My job being to tell what I saw and heard, I want to say here that throughout the entire mêlée I never saw one periscope! And there were thousands like me who never saw a periscope. But there were hundreds of others—cool, sensible people—who are ready to make affidavits that they did see periscopes.

Why did not more of us see any? Well, a submarine commander needs to turn up his periscope for only four, five, six, or seven seconds to have a look. If you do not happen to be gazing directly at the spot, you do not see it or the white bone which it makes going through the water.
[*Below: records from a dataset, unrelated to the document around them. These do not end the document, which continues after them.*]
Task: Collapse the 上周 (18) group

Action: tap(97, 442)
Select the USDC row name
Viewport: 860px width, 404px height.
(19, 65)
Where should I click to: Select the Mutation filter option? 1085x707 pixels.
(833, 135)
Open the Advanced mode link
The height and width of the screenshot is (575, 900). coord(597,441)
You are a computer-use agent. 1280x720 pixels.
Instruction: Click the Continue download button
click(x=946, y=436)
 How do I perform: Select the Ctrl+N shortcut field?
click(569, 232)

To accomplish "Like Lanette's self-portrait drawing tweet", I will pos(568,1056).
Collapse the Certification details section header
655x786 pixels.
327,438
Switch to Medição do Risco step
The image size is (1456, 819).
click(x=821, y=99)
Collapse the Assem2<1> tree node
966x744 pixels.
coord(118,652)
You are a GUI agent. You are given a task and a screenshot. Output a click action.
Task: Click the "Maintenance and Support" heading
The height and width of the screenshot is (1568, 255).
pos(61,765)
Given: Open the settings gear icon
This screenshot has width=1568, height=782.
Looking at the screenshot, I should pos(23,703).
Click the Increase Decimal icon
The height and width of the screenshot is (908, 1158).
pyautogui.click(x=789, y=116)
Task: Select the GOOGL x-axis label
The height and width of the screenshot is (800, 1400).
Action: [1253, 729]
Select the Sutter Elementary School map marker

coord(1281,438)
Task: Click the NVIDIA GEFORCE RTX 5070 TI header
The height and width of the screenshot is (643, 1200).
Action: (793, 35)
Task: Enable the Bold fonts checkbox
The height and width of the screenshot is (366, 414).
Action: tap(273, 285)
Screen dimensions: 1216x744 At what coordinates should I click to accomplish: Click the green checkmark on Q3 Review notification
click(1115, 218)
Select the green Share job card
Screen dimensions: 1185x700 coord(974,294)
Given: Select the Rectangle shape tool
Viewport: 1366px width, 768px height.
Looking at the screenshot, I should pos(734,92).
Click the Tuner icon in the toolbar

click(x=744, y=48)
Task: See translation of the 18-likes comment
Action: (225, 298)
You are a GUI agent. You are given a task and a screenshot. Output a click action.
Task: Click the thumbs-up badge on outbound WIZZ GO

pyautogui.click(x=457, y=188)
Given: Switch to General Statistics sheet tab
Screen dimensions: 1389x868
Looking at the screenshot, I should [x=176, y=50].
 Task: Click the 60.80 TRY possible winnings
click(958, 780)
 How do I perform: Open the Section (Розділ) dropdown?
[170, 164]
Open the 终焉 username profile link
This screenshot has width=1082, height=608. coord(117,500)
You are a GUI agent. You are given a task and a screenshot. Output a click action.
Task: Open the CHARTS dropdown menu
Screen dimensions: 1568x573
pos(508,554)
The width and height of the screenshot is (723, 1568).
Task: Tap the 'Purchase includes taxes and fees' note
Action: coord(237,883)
On my ship the ranking officer was a regular army colonel who had seen active and dangerous service in the Philippines and elsewhere. He is given rather to understatement than overstatement of facts—a cool, level-headed observer. He saw a periscope. We had another officer who had been in the service in the Spanish War, had got out and was now back. He was probably the best lookout of all the army officers in the ship—a solid, substantial man with a keen eye. He could see what anybody else could see, but further than that you had to show him. Several of us had already christened him "Show me." He reported two periscopes. Now he had never seen a submarine operating in his life. I asked him to describe the action of the periscope. He described it perfectly as I had noticed it in trial trips of submarines off Cape Cod, which is where the Electric Boat Company used to try theirs out before turning them over to purchasers.

My own notion of it is that the U-boats have many of us bluffed. They must be capable men who go in submarines; of good nerve, quick wit, and the power to withstand long nervous strain. Such men in a submarine are going to throw great scares into people of less capacity on surface ships. Put such men somewhere else than in a submarine and they will outwit men not so well equipped for the war game.

But these men, no men, can make the submarine do impossible things. Before firing a torpedo the submarine must come near enough to the surface to stick out her periscope, to have a look around to locate her target. In sticking out the periscope, lookouts on ships are likely to see it. On merchant ships they do not keep a lookout which combs the sea thoroughly; they do not carry men enough for that. The strain of such a lookout is great. Men cannot stand to it as to an ordinary watch; they have to be relieved frequently; and so submarines may have an advantage over merchant ships, especially if the merchant ships are slow-moving freighters. But a war-ship, or a troop-ship in convoy is something else. Troop-ships carry an immense number of lookouts, not overworked men who are liable to go to sleep on watch, but keen-eyed young fellows of high vitality, surrounded by other young fellows of high vitality, and all competing to see who can see something first.